Extract to read:

--

There are different approaches we could use in a type “fussy” language to accomplish the above. We could explicitly convert between types (casting), or we could create several Add functions all with the Add name but with parameters of different types (function overloading). None of these approaches is a silver bullet.
The purpose of the above example is to illustrate the “type wrangling” that occurs in strongly typed languages.
A frequent use case for generic type parameters in strongly typed languages is placing objects of different types that share an interface or parent type in lists and other collections.
// JavaScript
function add (a,b) {
return a + b;
}
let addResult = add(3, 4);
console.log(addResult);
// Output is 7
addResult = add(3.2, 4.5);
console.log(addResult);
// Output is 7.7
addResult = add('a', 'b');
console.log(addResult);
// Output is "ab"
JavaScript is not very fussy about types (aka Weakly Typed). It does not need a Generic Type Parameter. There are other tradeoffs, however, with Weakly Typed languages that will be discussed downstream.
As mentioned before, its two sides of the same coin. Neither strongly or weakly typed is a silver bullet.
Pointers (Unsafe Code) #
Some managed programming languages, like C#, allow declarations of “unsafe” code where the programmer can directly access memory. Like this ..
// C#
int x = 3;
int* ptrToNbr = &x; // C# Pointer to Variable x
New Types and New Semantics #
Over the last few years, C# has evolved with new types and new semantics that combine some of the characteristics of value and reference types.
Some of the new types or new semantics are to enable performance optimization, and lower level control of the machine’s resources while maintaining managed memory safety:
- Ref Locals
- Ref Returns
- Ref Struct and Span<T>
- Function Pointers
Other new types increase C# support for functional programming:
- ValueTuples
- Record Classes
- Record Structs
These new types will be the topics of later posts.
Other Type Taxonomies #
These are not formally defined terms. Across different languages and in different contexts, these terms get applied in different ways. Below is a general summary.
Primitive Types #
Types that are highly aligned or map easily to the processor’s operations and data representations. A 32 bit integer, a 64 bit integer, a float, a bool.
Alternatively, types that can not be decomposed. Such as the above types or an atom in Lisp.
Complex Types #
Types constructed using primitive types. Structs, arrays, classes, lists, maps, delegates, etc.
Some are Value Types, and some are Reference Types.
Built-In Types #
The types predefined by your programming language. Int, float, char, object, array, atom, list, etc.
Some are Value Types, and some are Reference Types.
Custom Types #
You can define your own structs, classes, objects, etc.
Some are Value Types, and some are Reference Types.

--

Input material:
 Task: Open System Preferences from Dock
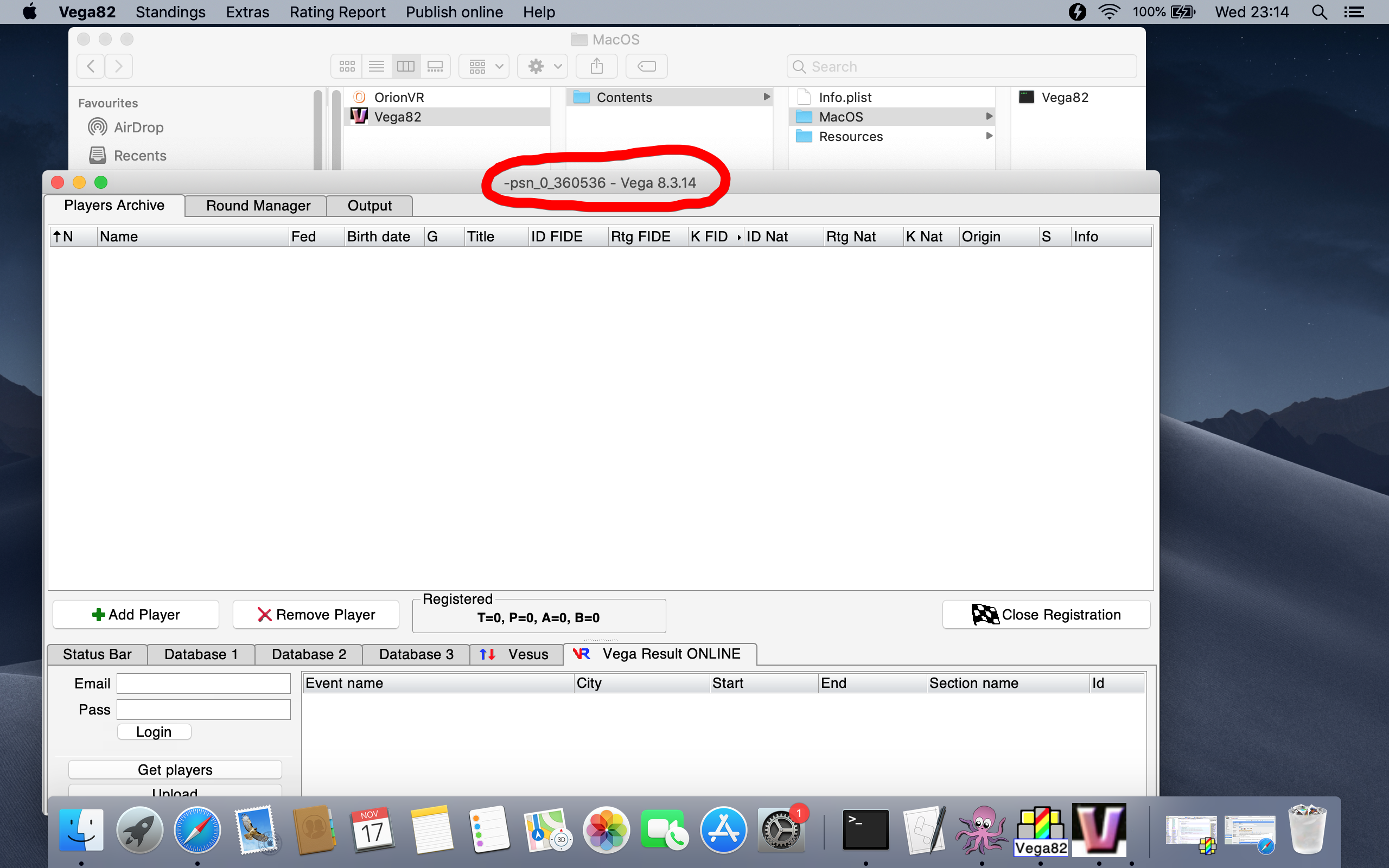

--

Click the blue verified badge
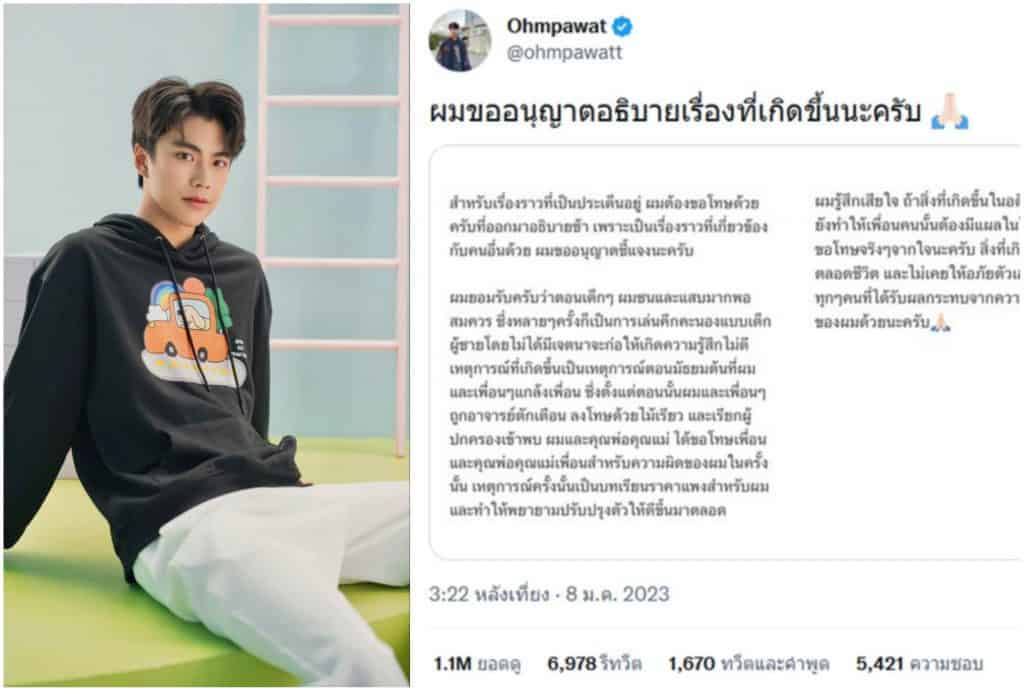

--

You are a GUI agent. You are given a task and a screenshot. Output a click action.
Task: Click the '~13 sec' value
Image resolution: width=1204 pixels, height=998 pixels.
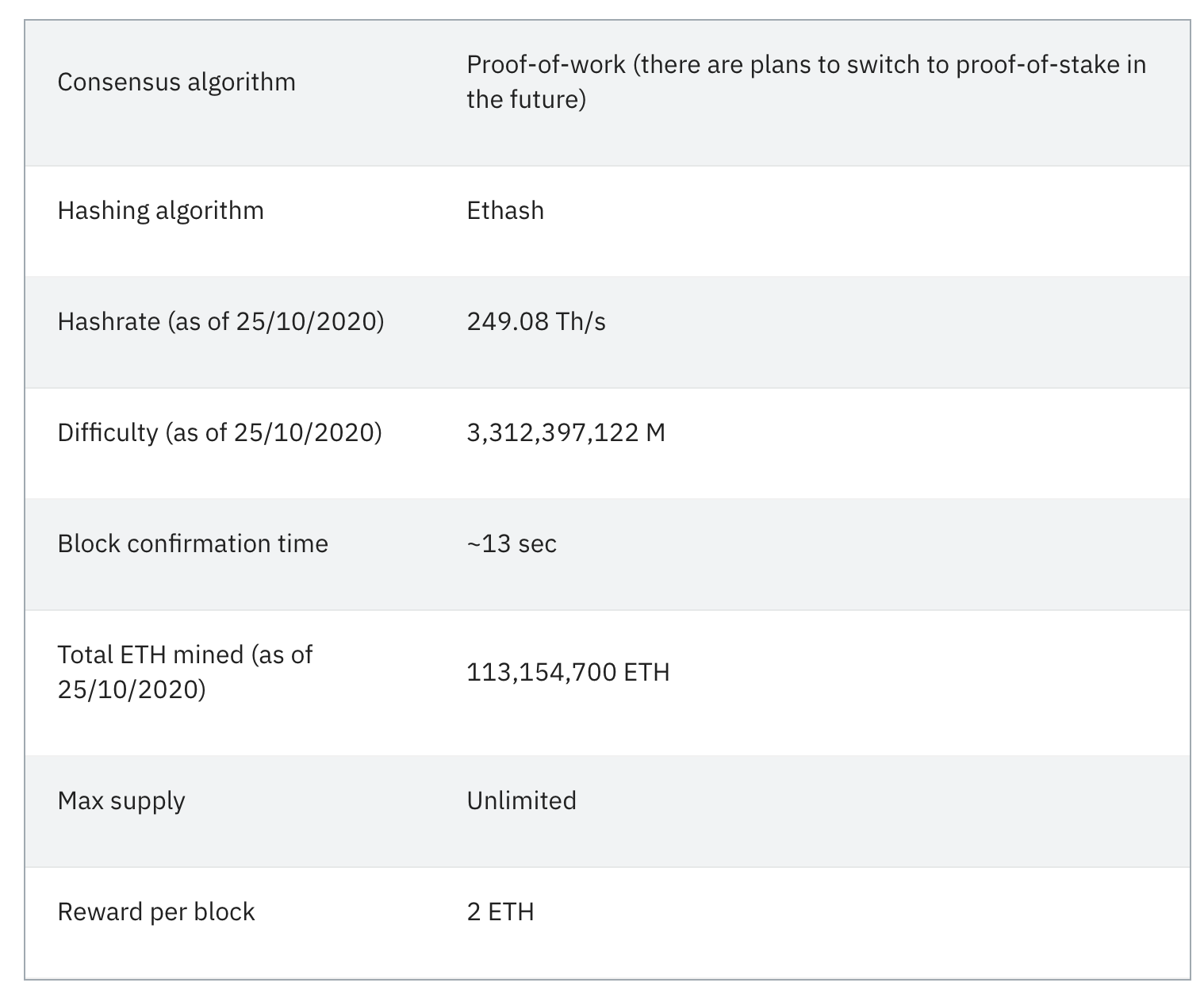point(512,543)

--

Required actions:
- A) Reproduce the entries verbatim, from the line containing "You are a GUI" through the line containing "point(512,543)", both lines included. Omit the pictures from your reproduction.
- B) Continue the text on programming language types from the point where it ends.

Answers for the tasks:
- A)
You are a GUI agent. You are given a task and a screenshot. Output a click action.
Task: Click the '~13 sec' value
Image resolution: width=1204 pixels, height=998 pixels.
point(512,543)

- B)
Programming Language Type Based Taxonomy #
Finally, two terms with informal definitions and variances in usage.
Static Versus Dynamic Typing #
A programming language is considered “statically” typed if the types are resolved at compilation time. C#, Java, C, C++, Rust, Haskell and others are considered statically typed.
A programming language is considered “dynamically” typed if the types are resolved at program execution time (runtime). JavaScript, PHP, Python, Ruby are considered dynamically typed.
Strong Versus Weak Typing #
A strongly typed programming language aggressively enforces its type system either at compile time or runtime with errors. You can not compile, or your program crashes at run time, if your program is in violation of the type system rules.
C#, Java, C++, Ruby, Python, Rust, Haskell and others are considered strongly typed.
A weakly typed programming language does everything possible to prevent an error usually by implicitly converting your types (without asking :-) ).
JavaScript, C, PHP and others are considered weakly typed.
What is better? It depends. All of these languages have contexts where they shine, and contexts where they are not well aligned.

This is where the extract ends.